Enfin, il ébranla son cheval et s’avança, suivi de sa troupe en armes, sur la route de Bellac. Tous se taisaient et, sous le soleil de juillet, marchaient avec prudence. A une lieue de Blond parut sur la route un homme nu et qui dansait une sorte de bourrée, en chantant des paroles inintelligibles. On voulut lui porter secours, mais il s’enfuit à travers champs avec une agilité surprenante. Chacun pensait que la seule vue des brigands l’avait rendu fou. Du clocher de Blond sortait le tocsin. Claude d’Argé arrêta son cheval.
— Mes amis, revenons à Bonnal. Le courage grandit près du foyer en péril.
— Est-ce que vous auriez peur ? répondit le père Chabane, qui fit tourner entre ses mains une énorme barre de fer, comme il eût fait d’une canne de jonc.

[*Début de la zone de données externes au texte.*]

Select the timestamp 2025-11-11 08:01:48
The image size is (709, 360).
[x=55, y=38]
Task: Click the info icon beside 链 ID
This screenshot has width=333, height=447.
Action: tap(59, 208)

Claude d’Argé ne répondit pas, mais il entraîna vers Bonnal la compagnie rustique. Jacques Chabane l’admirait, comprenant bien que la sérénité est le propre des bons capitaines.
Le soleil déclinait, et le tocsin sonnait toujours. Sur le parvis de l’église, le curé Broussel priait encore. Enfin, les sonneurs lâchèrent les cordes, car leurs mains saignaient.
Claude d’Argé mit pied à terre. L’espérance renaissait ; on se demandait si la horde n’avait pas été décimée. A ce moment, on vit venir, par une ruelle grimpante, un bourgeois de Blond, qui montait une mule pacifique. Il était fort gras et, dans son visage bien nourri, ses yeux brillaient. Il poussa sa monture vers Claude.
— Ah ! monseigneur, soyez vigilant ! Les brigands s’avancent. Un bruit comme peut en répandre le feu de l’enfer étant venu jusqu’à mes oreilles, j’ai eu l’audace de m’approcher de la ville de Bellac. Hélas, j’ai vu s’obscurcir le jour d’une prodigieuse fumée qui montait sans doute d’un amoncellement de cendres.
Claude d’Argé, après huit heures de cette comédie, interrogeait en vain l’horizon.
— Je crois bien qu’il s’agit d’une armée fantôme.
— Monsieur, repartit l’arrivant, en abandonnant les rênes de sa mule pour élever ses bras vers le ciel, ne parlez pas ainsi, je vous en conjure. J’ai lié un commerce agréable et sévère avec les esprits du feu et des eaux. Ils reconnaissent ma sagesse que l’âge a scellée ; et ils m’avertissent par grâce et bonté de tout ce qui peut réjouir ou navrer la boule terrestre. Les anciens lisaient le futur dans le vol des oiseaux ou dans leurs entrailles répandues. Je peux dire sans orgueil que j’ai le pouvoir de découvrir l’avenir dans la graisse bouillante d’un cochon de lait. Ce qui arrive ne m’a point surpris. Veillez, messieurs ! Je reviens vers ma cité de Blond qui est préservée, car elle cache, en ma personne, un enchanteur. Je vais célébrer le mariage du roi avec la Liberté qui est bonne fille. Bonjour, messieurs.